How to use your profit and loss statement to make better business decisions

Profit and loss statements, or P&Ls, are essential financial reports for all businesses. The profit and loss statement is a proof of your business model because it shows how well your expenses and costs are covered by your revenues. The report also breaks down the company’s expenditures by category, such as cost of goods sold, salaries, rent, and marketing. By reading a profit and loss statement, you can clearly see how well your business is doing financially. 

The benefits of creating and reading a profit and loss statement

There are many benefits to creating and reading a profit and loss statement. Some of the most important benefits are that a P&L can help you:

– Understand whether your business is making a profit or loss

– Identify which areas of your business need improvement

– Monitor your expenses and make sure they are aligned with your business goals

– Evaluate the effectiveness of your marketing campaigns

– Make better business decisions based on your financial data

Looking for relationships between expenses and revenues is one of the most important things you can do with a P&L beyond knowing your profitability. For example, food service businesses can look at the relationship between food costs and food sales. This ratio can be used as a benchmark for other periods or food service businesses.

How to read and understand your business’s profit and loss statement

When reading a profit and loss statement, it’s essential to understand what each section represents. The three main sections are revenue, expenses, and net income (profit or loss).

The revenue section shows how much the business has earned from its sales. This figure includes the money earned from selling items or services to customers and any returns and discounts. The expenses section shows how much the business has spent on its operations. This includes the cost of goods sold, salaries, rent, and marketing expenses. Finally, the net income (profit or loss) section shows whether the business made a profit or loss over the period covered by the statement.

It’s important to note these categories do not have anything to do with the amount of cash received or paid out. For example, sometimes you may sell your goods or services on account, payable in 30 days. All sales need to be counted as revenue in the period it was sold, not in the period the cash was received. This also goes for expenses. Sometimes you will purchase a good or service on account, and that expense or cost will need to be matched to the revenue that gives rise to the expense. This means you will record the expense when it occurs instead of when the cash is disbursed. Please check out our blog about The Difference Between Cash Flow and Profit to get an understanding of this concept. 

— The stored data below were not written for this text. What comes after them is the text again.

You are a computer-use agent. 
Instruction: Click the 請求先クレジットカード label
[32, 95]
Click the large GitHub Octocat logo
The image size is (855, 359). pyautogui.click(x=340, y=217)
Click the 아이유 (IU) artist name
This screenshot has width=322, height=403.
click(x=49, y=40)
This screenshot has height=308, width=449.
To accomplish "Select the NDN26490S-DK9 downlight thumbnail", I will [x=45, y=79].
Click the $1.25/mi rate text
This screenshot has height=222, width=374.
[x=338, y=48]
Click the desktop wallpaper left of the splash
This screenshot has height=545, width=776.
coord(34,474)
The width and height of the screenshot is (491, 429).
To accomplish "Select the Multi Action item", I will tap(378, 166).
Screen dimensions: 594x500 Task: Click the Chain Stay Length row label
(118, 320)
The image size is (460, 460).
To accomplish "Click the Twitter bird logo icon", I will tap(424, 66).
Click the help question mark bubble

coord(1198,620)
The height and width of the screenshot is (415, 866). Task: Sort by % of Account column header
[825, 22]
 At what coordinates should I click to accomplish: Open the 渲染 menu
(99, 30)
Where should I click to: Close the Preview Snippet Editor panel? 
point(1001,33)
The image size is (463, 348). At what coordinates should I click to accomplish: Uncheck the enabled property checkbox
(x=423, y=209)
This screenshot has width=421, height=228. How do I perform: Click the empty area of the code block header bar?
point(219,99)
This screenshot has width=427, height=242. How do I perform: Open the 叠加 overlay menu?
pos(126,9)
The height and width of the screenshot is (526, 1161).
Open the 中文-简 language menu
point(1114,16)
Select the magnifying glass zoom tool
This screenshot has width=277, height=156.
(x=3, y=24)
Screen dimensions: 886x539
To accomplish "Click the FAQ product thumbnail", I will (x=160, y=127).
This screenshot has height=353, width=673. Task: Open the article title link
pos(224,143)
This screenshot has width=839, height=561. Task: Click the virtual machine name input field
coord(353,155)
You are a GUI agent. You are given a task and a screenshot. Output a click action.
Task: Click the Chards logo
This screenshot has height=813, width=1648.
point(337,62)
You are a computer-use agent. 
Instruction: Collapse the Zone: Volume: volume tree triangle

It’s also important to look at the trends in each section. For example, if the revenue is increasing, but the expenses are increasing at a faster rate, then the business is making less profit. Or, if the net income is consistently positive, the business is doing well financially. By analyzing your profit and loss statement, you can make better decisions about how to grow your business.

A profit and loss statement is a crucial tool for any business to understand how it operates. By looking at how much revenue is earned along with the costs and expenses that give rise to that revenue, you can determine your profitability and observe trends between each period. This is important because it helps business owners and managers make strategic and tactical decisions for their business.